Disadvantages of Existing Models
- Transformers usually employ a spatial compression to a low-dimensional space before learning, which is necessary due to the self-attention mechanism growing quadratically with latent space dimensions.
- Transformers treat images as one-dimensional sequences by flattening the encoded image tokens, which is an unnatural projection of images and requires a significantly higher model complexity to learn the 2D structure of images.
- The auto-regressive nature of transformers requires the sampling of one token at a time, resulting in long sampling times and high computational costs.
- Diffusion models, unlike transformers, can effectively learn at the pixel level but by default require a tremendously high number of sampling steps as well.
What Paella Brings to the Table
The authors propose a novel technique for text-conditional image generation that is neither transformer nor diffusion-based but utilizes a fully convolutional neural network architecture. With the proposed model, we can sample images with as few as eight steps while still achieving high-fidelity results, making the model attractive for use cases that are limited by requirements on latency, memory, or computational complexity.
Paella operates on a quantized latent space and employs a VQGAN for the encoding and decoding process with a moderate compression rate. Theoretically, a much lower compression rate can be used due to the convolutional nature of our model, which is not constrained by typical transformer limitations such as quadratic memory growth. A low compression rate enables the preservation of fine details usually lost when working with higher compression. During training, the images are quantized using the VQGAN and randomly noise the image tokens. The model is tasked to reconstruct the image tokens given the noised version and a conditional label.

**Given information**
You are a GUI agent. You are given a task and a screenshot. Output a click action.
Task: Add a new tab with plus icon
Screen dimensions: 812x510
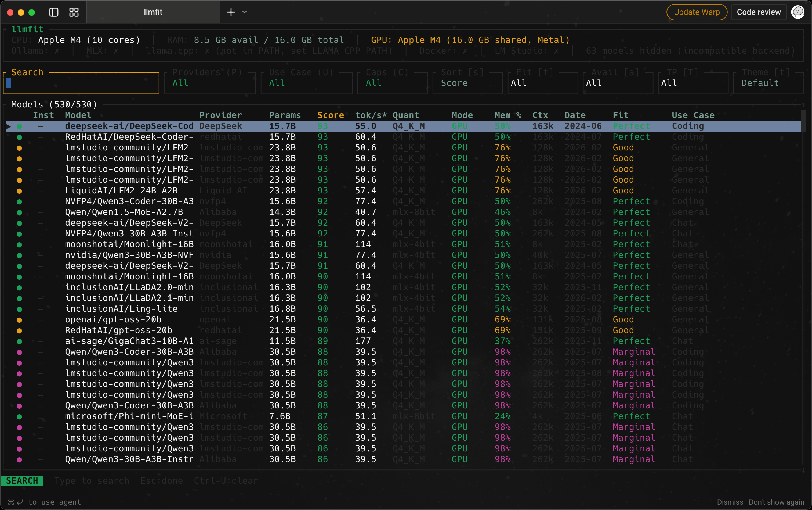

**Given problem 1**
Please return the span of the Paella extract starting at "- The auto-regressive" and ending at "high computational costs.", copied word for word.
**Given problem 2**
Answer these questions using the Paella extract:
(a) Why do transformers usually compress to a low-dimensional space before learning?
(b) What is the fewest number of steps the proposed model can use to sample images?
(c) What does Paella use for the encoding and decoding process?
The data above is unrelated to the Paella extract.

**Task result 1**
- The auto-regressive nature of transformers requires the sampling of one token at a time, resulting in long sampling times and high computational costs.

**Task result 2**
(a) The self-attention mechanism grows quadratically with latent space dimensions.
(b) Eight steps.
(c) A VQGAN.